As she walked up to the place where she worked, she paused and stared at the building. It was modern, but not in a contemporary architecture sense. Modern for the Caldwell Police Department building was rows of windows you couldn’t open, no adornments or design work anywhere, and six entrances with metal detectors in them. Basically every municipal structure erected in the sixties.
And yet it meant a lot to her.
Trey’s conversation had opened her eyes. Or maybe her new perspective was from Balthazar this morning when he’d accepted her brokenness so easily. Either way, she was seeing everything from a fresh viewpoint.
The idea that she was making a difference for people who had been through what she had? That was a balm of sorts to her pain—and one she hadn’t recognized she’d been applying to the scars she carried on the inside.
A solace she had instinctively identified and self-medicated with.
Funny, how you could take care of yourself without even knowing.
Heading down to the back of the building, she entered the parking lot. Trey had put her car at the far end, right in front of the impound dock. When she came up to it, the backup key fob was in the cup holders in the center console between the seats, just like he’d said. As she got in and started the engine, she felt like she should be checking in with someone. She supposed she had.
Leaving the lot, she glanced in her rear view and watched the gate arm fall back into place behind her. For a panicked moment, she worried whether she was going to have some instinct hit that told her these two or three days off were going to turn into forever. When nothing like that came, she was relieved, even though she’d never been psychic or anything.

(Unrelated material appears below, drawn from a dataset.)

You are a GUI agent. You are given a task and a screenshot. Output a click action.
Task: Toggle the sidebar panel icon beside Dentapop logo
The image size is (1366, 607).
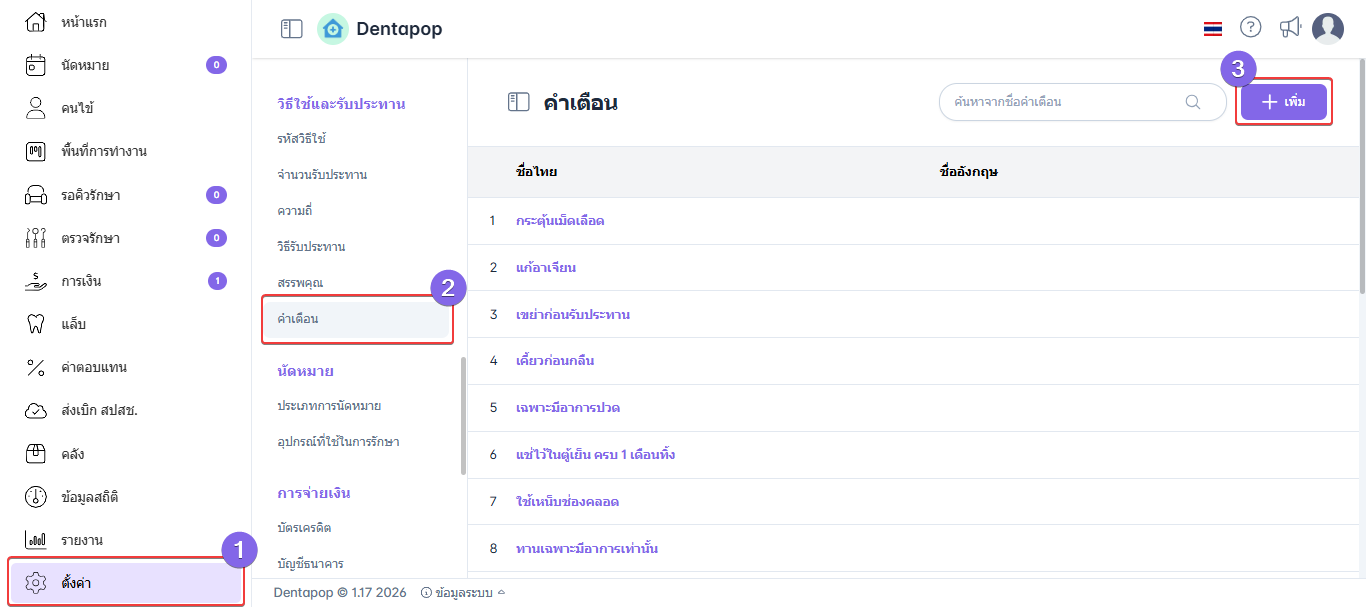pos(291,29)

The Northway was not that far, but courtesy of a broken water main, she got rerouted and then missed a turn. The next thing she knew, she was in a different part of downtown, less skyscraper, more upscale-ish retail. Passing by some of the shops, she saw things in the windows like dresses and pants and blouses—
The parking spot appeared from out of nowhere, the lineup of perma-parked, grille-to-tailpipe cars broken by a perfectly beautiful metered space.

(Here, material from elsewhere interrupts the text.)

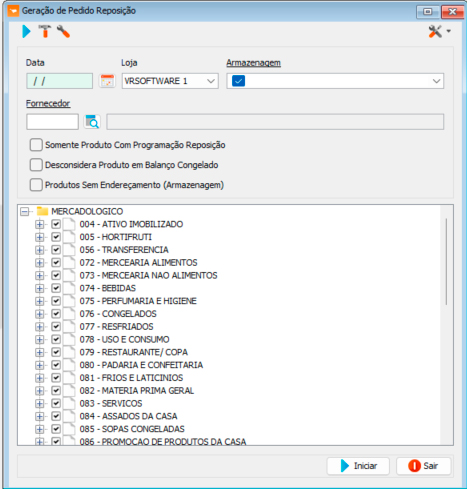Collapse the MERCADOLOGICO root node
Image resolution: width=467 pixels, height=489 pixels.
[x=24, y=211]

Why she backed into the vacancy, she had no clue. And when she got out, she was still confused.
But then she looked at the facade of the Ann Taylor store and saw a dress… that also did not make a lot of sense. It was red. A bright red, with a deep V for the bodice and a skirt that was way too short—which for Erika meant it was just slightly above the knee.

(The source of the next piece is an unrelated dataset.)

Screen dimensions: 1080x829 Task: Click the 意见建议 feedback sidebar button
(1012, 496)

“I don’t have any change to put in the meter.”
As she spoke, a guy walked by her and looked at her like he was wondering why he was being informed of this.
“Well, it’s true,” she muttered at his back.
Turning to her car, she told herself she did not need a dress, and most certainly not a dress like that—
The meter had thirty minutes left on it.
Glancing over her shoulder, she pictured herself wearing it in front of Balthazar. Except that was crazy. They weren’t going on any dates.
She needed to be practical and just let it go. God, one good night of sex and she was reimagining her whole life. How ridiculous—
Erika froze. At first, she wasn’t sure whether she was seeing things right. But a blink later, and nothing had changed: That guy with the blond-and-black hair, the one who had helped her save Balthazar’s life, was standing right next to the front entrance of the Ann Taylor store. He was unmistakable, really, and not just because of his size.
There was a glow about him, a shimmer that seemed to emanate from him.
He was staring at her… and then his eyes made a slow scan of her body, traveling from her head to her feet. When they returned to her face, his expression changed, shifting from a reserved mask to someone completely brokenhearted.
As if somebody close to him had just died.
Or he’d figured out she had terminal cancer.
Forgetting all about both parking and dresses she had no business buying, Erika pulled her coat closer to herself and started forward toward him. An uneven lip on the sidewalk caught the toe of her shoe, though, and she pitched forward, nearly pulling a pratfall on the concrete.
When she recovered her balance, the man—or whatever he was—was gone.
Dear God, what did he know about her that she didn’t?
* * *
Ten minutes later, Erika had thrown off that weird exchange she’d had out on the street, and she was in an Ann Taylor dressing room with not just the red dress, but two skirts, a set of leggings, three shirts that did not have a “t” in front of them, and a “kicky, fun wrap” that Kelley, her “sales associate,” had told her was just perfect for the transitional weather of April and May.